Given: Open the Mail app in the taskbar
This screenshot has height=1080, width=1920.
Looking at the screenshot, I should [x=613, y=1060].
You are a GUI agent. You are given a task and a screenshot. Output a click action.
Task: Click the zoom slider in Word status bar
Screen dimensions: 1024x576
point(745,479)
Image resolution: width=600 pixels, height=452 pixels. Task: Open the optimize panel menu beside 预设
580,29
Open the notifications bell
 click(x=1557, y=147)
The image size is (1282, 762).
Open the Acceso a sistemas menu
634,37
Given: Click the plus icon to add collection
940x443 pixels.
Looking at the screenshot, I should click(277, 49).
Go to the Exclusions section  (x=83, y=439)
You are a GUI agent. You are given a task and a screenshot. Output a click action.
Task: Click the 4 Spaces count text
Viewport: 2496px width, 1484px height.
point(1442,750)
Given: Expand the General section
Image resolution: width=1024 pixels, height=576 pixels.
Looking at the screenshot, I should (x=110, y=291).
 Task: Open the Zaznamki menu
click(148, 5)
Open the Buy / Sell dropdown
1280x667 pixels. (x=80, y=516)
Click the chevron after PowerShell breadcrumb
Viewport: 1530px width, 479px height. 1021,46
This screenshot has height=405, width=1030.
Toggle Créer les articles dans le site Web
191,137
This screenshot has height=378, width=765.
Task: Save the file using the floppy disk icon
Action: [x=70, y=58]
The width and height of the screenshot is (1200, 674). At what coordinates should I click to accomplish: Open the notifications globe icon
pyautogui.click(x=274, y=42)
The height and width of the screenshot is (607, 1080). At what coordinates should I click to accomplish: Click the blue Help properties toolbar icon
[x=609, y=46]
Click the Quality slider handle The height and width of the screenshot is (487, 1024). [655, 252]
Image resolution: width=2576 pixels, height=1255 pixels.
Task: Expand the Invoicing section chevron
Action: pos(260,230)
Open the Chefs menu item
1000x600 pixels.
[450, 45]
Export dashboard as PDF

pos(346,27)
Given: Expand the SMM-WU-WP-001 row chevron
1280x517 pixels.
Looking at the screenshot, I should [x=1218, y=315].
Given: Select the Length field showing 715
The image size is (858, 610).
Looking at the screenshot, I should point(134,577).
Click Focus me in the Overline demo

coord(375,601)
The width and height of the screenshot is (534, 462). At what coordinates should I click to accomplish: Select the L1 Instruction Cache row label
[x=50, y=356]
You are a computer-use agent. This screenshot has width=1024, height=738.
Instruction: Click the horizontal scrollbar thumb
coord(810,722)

******************************

Requirements »
Could you give the lines starting at the one that contains "Image resolution: width=600" and ending at the one that contains "Go to the Exclusions" as a JSON list of strings, one string per line, leaving out any blank lines?

Task output »
[
  "Image resolution: width=600 pixels, height=452 pixels. Task: Open the optimize panel menu beside 预设",
  "580,29",
  "Open the notifications bell",
  " click(x=1557, y=147)",
  "The image size is (1282, 762).",
  "Open the Acceso a sistemas menu",
  "634,37",
  "Given: Click the plus icon to add collection",
  "940x443 pixels.",
  "Looking at the screenshot, I should click(277, 49).",
  "Go to the Exclusions section  (x=83, y=439)"
]